WHAT YOU SHOULD DO =>
Extract every line of the following material word for word, with nothing changed.

EXERCISE INPUT =>
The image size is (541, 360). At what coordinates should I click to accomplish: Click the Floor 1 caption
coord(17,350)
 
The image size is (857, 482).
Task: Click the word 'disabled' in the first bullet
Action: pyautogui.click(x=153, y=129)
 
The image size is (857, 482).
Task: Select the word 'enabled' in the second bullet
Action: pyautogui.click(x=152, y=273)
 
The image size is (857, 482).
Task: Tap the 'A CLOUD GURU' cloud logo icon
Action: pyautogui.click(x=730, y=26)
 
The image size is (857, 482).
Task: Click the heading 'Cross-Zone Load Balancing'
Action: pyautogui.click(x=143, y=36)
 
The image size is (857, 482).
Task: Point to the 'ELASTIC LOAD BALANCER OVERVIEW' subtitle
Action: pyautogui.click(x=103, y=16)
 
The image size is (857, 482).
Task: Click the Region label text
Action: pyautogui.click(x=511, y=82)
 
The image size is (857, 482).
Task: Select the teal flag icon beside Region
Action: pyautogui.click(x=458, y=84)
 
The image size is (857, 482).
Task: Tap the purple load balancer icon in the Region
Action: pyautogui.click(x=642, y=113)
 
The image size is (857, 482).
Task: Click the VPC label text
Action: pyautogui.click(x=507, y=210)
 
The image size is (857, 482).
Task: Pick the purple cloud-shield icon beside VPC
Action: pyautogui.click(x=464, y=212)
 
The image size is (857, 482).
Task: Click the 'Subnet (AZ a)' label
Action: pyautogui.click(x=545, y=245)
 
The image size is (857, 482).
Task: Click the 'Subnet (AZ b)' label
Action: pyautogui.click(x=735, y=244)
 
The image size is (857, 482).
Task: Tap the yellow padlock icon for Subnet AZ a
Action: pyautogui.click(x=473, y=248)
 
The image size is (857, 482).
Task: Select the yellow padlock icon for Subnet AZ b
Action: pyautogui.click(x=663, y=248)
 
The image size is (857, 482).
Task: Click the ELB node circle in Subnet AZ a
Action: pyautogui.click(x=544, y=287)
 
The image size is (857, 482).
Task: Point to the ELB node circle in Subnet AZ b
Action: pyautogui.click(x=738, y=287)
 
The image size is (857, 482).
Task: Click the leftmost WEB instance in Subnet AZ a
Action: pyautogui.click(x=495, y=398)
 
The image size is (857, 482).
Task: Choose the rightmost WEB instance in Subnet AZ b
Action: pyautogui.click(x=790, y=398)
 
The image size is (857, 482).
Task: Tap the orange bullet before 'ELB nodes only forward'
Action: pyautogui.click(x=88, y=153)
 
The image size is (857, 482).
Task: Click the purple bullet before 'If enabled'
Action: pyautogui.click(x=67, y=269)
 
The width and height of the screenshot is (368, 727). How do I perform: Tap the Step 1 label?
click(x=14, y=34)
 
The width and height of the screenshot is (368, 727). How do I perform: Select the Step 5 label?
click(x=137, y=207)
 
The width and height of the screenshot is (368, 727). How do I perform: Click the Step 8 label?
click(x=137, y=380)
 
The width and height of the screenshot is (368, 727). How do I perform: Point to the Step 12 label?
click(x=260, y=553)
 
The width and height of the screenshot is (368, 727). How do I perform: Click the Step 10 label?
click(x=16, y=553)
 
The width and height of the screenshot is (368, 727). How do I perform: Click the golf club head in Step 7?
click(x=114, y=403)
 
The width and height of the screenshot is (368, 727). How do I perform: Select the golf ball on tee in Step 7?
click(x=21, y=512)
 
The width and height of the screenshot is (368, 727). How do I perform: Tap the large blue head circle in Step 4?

FINISHED ANSWER =>
The image size is (541, 360). At what coordinates should I click to accomplish: Click the Floor 1 caption
coord(17,350)
 
The image size is (857, 482).
Task: Click the word 'disabled' in the first bullet
Action: pyautogui.click(x=153, y=129)
 
The image size is (857, 482).
Task: Select the word 'enabled' in the second bullet
Action: pyautogui.click(x=152, y=273)
 
The image size is (857, 482).
Task: Tap the 'A CLOUD GURU' cloud logo icon
Action: pyautogui.click(x=730, y=26)
 
The image size is (857, 482).
Task: Click the heading 'Cross-Zone Load Balancing'
Action: pyautogui.click(x=143, y=36)
 
The image size is (857, 482).
Task: Point to the 'ELASTIC LOAD BALANCER OVERVIEW' subtitle
Action: pyautogui.click(x=103, y=16)
 
The image size is (857, 482).
Task: Click the Region label text
Action: pyautogui.click(x=511, y=82)
 
The image size is (857, 482).
Task: Select the teal flag icon beside Region
Action: pyautogui.click(x=458, y=84)
 
The image size is (857, 482).
Task: Tap the purple load balancer icon in the Region
Action: pyautogui.click(x=642, y=113)
 
The image size is (857, 482).
Task: Click the VPC label text
Action: pyautogui.click(x=507, y=210)
 
The image size is (857, 482).
Task: Pick the purple cloud-shield icon beside VPC
Action: pyautogui.click(x=464, y=212)
 
The image size is (857, 482).
Task: Click the 'Subnet (AZ a)' label
Action: pyautogui.click(x=545, y=245)
 
The image size is (857, 482).
Task: Click the 'Subnet (AZ b)' label
Action: pyautogui.click(x=735, y=244)
 
The image size is (857, 482).
Task: Tap the yellow padlock icon for Subnet AZ a
Action: pyautogui.click(x=473, y=248)
 
The image size is (857, 482).
Task: Select the yellow padlock icon for Subnet AZ b
Action: pyautogui.click(x=663, y=248)
 
The image size is (857, 482).
Task: Click the ELB node circle in Subnet AZ a
Action: pyautogui.click(x=544, y=287)
 
The image size is (857, 482).
Task: Point to the ELB node circle in Subnet AZ b
Action: pyautogui.click(x=738, y=287)
 
The image size is (857, 482).
Task: Click the leftmost WEB instance in Subnet AZ a
Action: pyautogui.click(x=495, y=398)
 
The image size is (857, 482).
Task: Choose the rightmost WEB instance in Subnet AZ b
Action: pyautogui.click(x=790, y=398)
 
The image size is (857, 482).
Task: Tap the orange bullet before 'ELB nodes only forward'
Action: pyautogui.click(x=88, y=153)
 
The image size is (857, 482).
Task: Click the purple bullet before 'If enabled'
Action: pyautogui.click(x=67, y=269)
 
The width and height of the screenshot is (368, 727). How do I perform: Tap the Step 1 label?
click(x=14, y=34)
 
The width and height of the screenshot is (368, 727). How do I perform: Select the Step 5 label?
click(x=137, y=207)
 
The width and height of the screenshot is (368, 727). How do I perform: Click the Step 8 label?
click(x=137, y=380)
 
The width and height of the screenshot is (368, 727). How do I perform: Point to the Step 12 label?
click(x=260, y=553)
 
The width and height of the screenshot is (368, 727). How do I perform: Click the Step 10 label?
click(x=16, y=553)
 
The width and height of the screenshot is (368, 727). How do I perform: Click the golf club head in Step 7?
click(x=114, y=403)
 
The width and height of the screenshot is (368, 727). How do I perform: Select the golf ball on tee in Step 7?
click(x=21, y=512)
 
The width and height of the screenshot is (368, 727). How do I perform: Tap the large blue head circle in Step 4?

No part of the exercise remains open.